С краю я замечаю кончики ее пальцев. Хошико всего в нескольких сантиметрах от меня, нас разделяет лишь тонкий матрас. Я слышу ее дыхание.

У нее на руке глубокий порез. Наверное потому, что она схватилась за канат. У меня возникает абсурдное желание поцеловать ее руку.

Если приподнять голову и развернуться немного вправо, то я вполне смогу это сделать. Но я изо всех сил пытаюсь побороть себя, и у меня получается. Я протягиваю руку и легонько касаюсь кончиков ее пальцев. На миг она отдергивает руку, но затем я слышу над собой вздох, и рука опускается снова.

Это придает мне храбрости. По крайней мере, моя рука поднимается выше. Мои пальцы обхватывают ее запястье. Совсем легонько, чтобы не причинять боли. Она не выпускает руки, и в этот момент свет везде гаснет.

Я лежу, боясь пошевелиться. Даже не дышу. Я не хочу, чтобы она убирала руку. Так мы лежим, связанные вместе. Интересно, чувствует ли она странную щекотку внутри, которую чувствую я?

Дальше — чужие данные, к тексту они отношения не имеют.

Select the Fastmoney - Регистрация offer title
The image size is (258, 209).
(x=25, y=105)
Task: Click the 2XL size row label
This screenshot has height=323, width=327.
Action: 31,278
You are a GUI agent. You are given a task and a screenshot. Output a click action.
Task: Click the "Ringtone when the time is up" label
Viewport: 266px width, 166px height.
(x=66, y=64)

— Я почувствовала, — в конце концов шепчет она.

— Что именно?

— Еще на арене. И когда ты помог Анатолю. Я тоже это почувствовала.

Я слегка сжимаю ее руку. В следующую секунду она в ответ сжимает мою. Мы лежим в темноте в ожидании трагедий, которые принесет с собой утро.

Хошико

Не знаю, почему я не убрала руку. Не знаю, что заставляет меня произносить такие слова. Он — Чистый. Возможно, он чуть добрее, чуть человечнее, чем остальные. Но это иллюзия. Он то, что он есть.

И все же моя рука остается в его руке. Я слишком устала. Устала настолько, что не хочу ни о чем думать. Хочу лишь погрузиться в сон, и пусть он всю ночь напролет сжимает мою руку.

Бен

В комнате становится светлее. Слышно, как за окном птицы приветствуют новый день. Кто бы мог подумать, что они поют даже здесь, в цирке Отбросов?

В конце концов я не могу устоять перед искушением взглянуть на нее. Осторожно выпускаю ее руку и выбираюсь из-под кровати.

Она спит. Во сне Хошико кажется более юной и нежной. За всю свою жизнь я не видел никого красивее ее.

Хошико

Утренняя сирена проникает прямо в мозг, и я спросонья забываю обо всем на свете. Воспоминания мгновенно возвращаются, и я задаюсь вопросом, не приснилось ли мне все это. Я на всякий случай заглядываю под кровать. Да, он там, крепко спит.

У него такой невинный вид. Он спит как убитый и даже не слышит сирены.

Что со мной не так? Почему я не испытываю ненависти к нему? Он просто глупый парень, Чистый, из-за которого меня ждут неприятности. Но хуже всего то, что он сын олицетворения зла на этой земле. Если бы он встал и ушел, то, возможно, люди поверили бы, что я не знала, что он прячется под моей кроватью.

В конце концов, все знают, как я ненавижу Чистых. С какой стати мне прятать кого-то из них в своей комнате?

Наверно, стоит его разбудить и попросить уйти, пока еще не поздно. Но я молчу. Ведь это его вина. Он сам пришел сюда. Его вина в том, что я теперь ломаю голову, как поступить. Я уже готова разбудить его или закричать, чтобы все меня слышали: «Помогите! Он здесь! Я нашла его под кроватью!»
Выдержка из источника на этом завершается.